Una gerente de una multinacional televisiva con estudios de posgrado en la materia me dijo, a propósito del programa de Lanata: “Me parece periodismo barato”. Interesado por ese veredicto, me propuse ver Periodismo para todos. Lo primero que me llamó la atención fue el formato, más de magazine humorístico (al estilo Tato Bores, pero sin su sutileza) que de programa de investigación periodística.

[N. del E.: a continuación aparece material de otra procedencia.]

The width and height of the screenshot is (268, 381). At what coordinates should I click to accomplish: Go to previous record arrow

Lo segundo que me llamó la atención y que me incomodó fue un personaje satírico cuya errática dicción pretendía parodiar el discurso de los intelectuales reunidos en Carta Abierta. Mi incomodidad no tuvo tanto que ver con las relaciones de amistad y de respeto que guardo con muchos de los integrantes de ese colectivo del que no participo pero cuyos pronunciamientos sigo con atención, sino con el marcado anti-intelectualismo que ese paso de comedia presuponía, con sus interdicciones de lenguaje y su demanda de una claridad que sabemos ilusoria desde el siglo XIX.

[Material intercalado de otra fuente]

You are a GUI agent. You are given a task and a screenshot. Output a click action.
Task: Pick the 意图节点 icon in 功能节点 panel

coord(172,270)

En cuanto a lo “periodístico” per se, los informes de Periodismo para todos se centraron en demostrar el carácter poroso de las fronteras argentinas y en demandar, enfáticamente, un cierre adecuado a la aparente situación de guerra que estaríamos viviendo (se invocó incluso una ominosa “ley de derribo” de la que nosotros carecemos).
En el horizonte último de la integración latinoamericana debería figurar la desaparición de todo límite, y deberíamos reclamar al Gobierno que no esté dando los pasos necesarios para garantizar el cumplimiento de esa meta. Pero para llegar a una conclusión como ésta habría que abrirse, previamente, a un ejercicio intelectual al que el programa parecía negarse.
No sé si podría decir mucho más (me refiero sólo al último programa) porque, como advirtió en su momento Roland Barthes (a quien acusaron de “jergoso”), “si fuese posible un análisis científico de la estupidez, toda la TV se desmoronaría”.